Tuesday, September 19, 2006

Caps lock on, caps lock off.

I asked these people here at this strange bankish type place to hire me for a 6 month contract and thereby usurp my temp agency. Har! Will it come to be? Will I be making a crazy per hour rate shortly? Will I be wiley enough to hide it from the student loan robots?

I've been calling apartments endlessly. Just spoke to a very insane woman. While merely trying to inquire a few details about her advertised place for rent I got the entire story of a problem tennant who is meant to be taking drugs for her psychiatric problems but refuses and has a dog with dysplasia??!! who pees itself in the apartment but she won't put it down until the 5th anniversary of her husband's death.

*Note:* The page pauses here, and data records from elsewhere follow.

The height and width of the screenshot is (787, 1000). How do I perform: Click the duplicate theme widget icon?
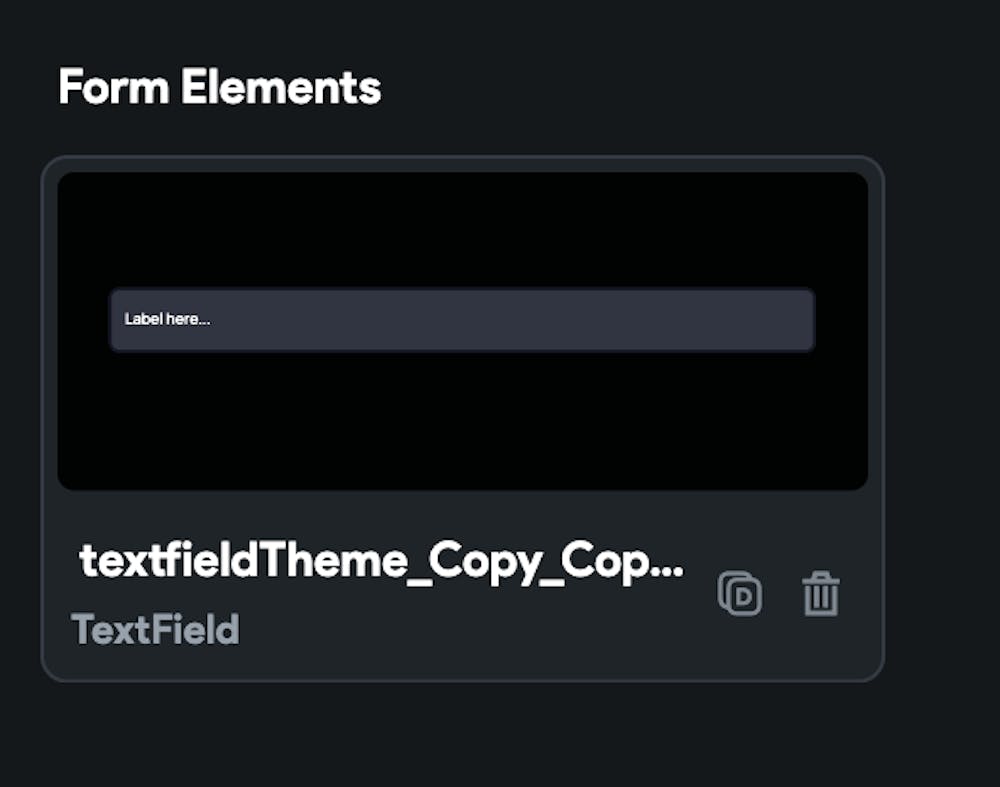[740, 594]

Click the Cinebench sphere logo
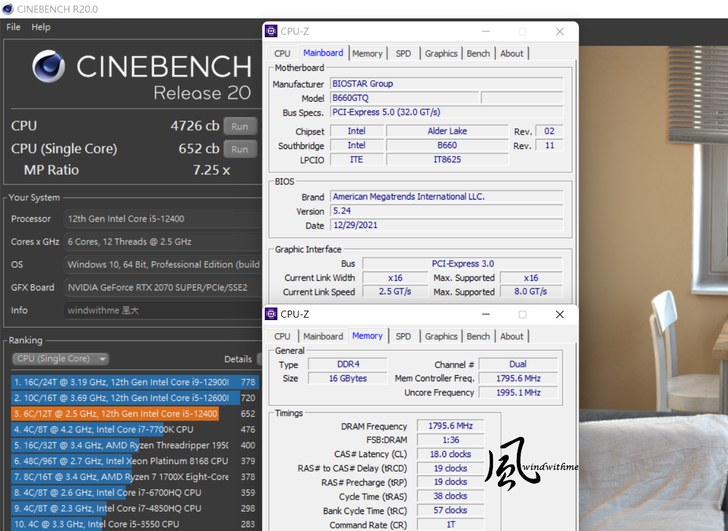[49, 67]
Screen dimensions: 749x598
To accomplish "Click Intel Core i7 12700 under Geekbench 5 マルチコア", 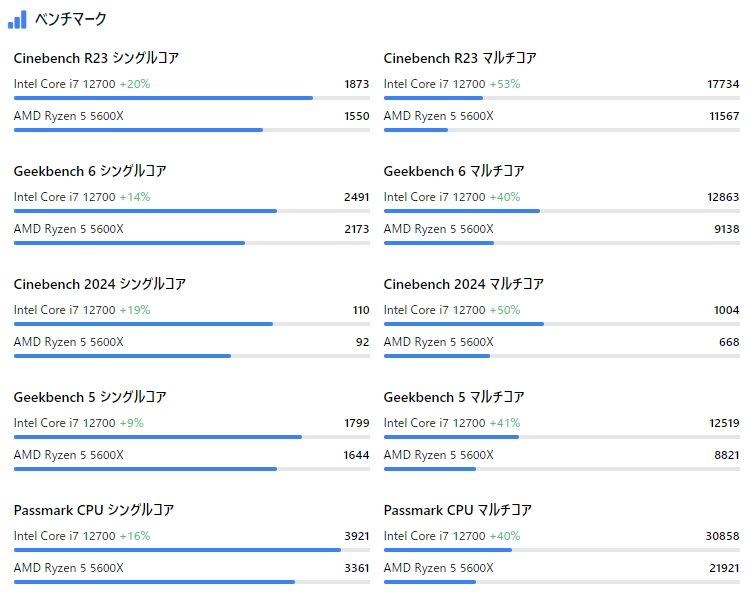I will [x=435, y=423].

Also, apparently she sits (just typo-ed shits. shitting in her car would truly be eccentric.)in her car and plays the radio loud, smokes pot (she whispered the word pot as it is so shocking and repeated it to make sure I understood," pot!") on the balcony. I thanked her for her honesty and proceeded to mark a very big X through the ad.

There is a woman here at work, my slave master I guess, although I hardly slave; I sort of leisurely task. Anyway, (let's call her Rocco) she always speaks very sweetly on the phone to people and then before the receiver is even fully back on the hook, she is swearing like a sailor at them. She really comes up with some great stuff. Fuckshits being my favourite so far. She talks like a new york cab driver. Eg: "How does this letter sound? Dear Dinks, in regards to the discrepancy yadayadayada, bunch of bullshit and uhhhh, whatever, some other stuff, the end Go to hell."

Then co-worker# 2, let's call her Cerealbar, replies with: "WHA??" Which she is always saying because she is deaf in one ear. Sometimes she yells it out of the blue or even if you just walk by her.

In the past few minutes alone I've heard Rocco and her visiting-from-Chicago counterpart talk about velvet elvis, penis piercings, being too fat to wear tanktops and have short hair and how much Rocco reminds Chicago of Chicago lady's old aunt Dora. What a compliment conisdering Rocco can't be older than 40!

I have to stop eating all the shitty candy I bought for myself. On a whim I thought it might be fun to have candy at work so I grabbed a handfull of the various bulk kind that you'll find in your grandmother's living room candy dish. Each one is unpalatble in it's own unique way. Banana "toffee" which was more like a hardened, slighty chewy marshmallow that disintigrates like dust in your mouth. They should adopt that as their product hook line. And rum flavoured toffee. Why? How about gin muffins or vodka yogurt?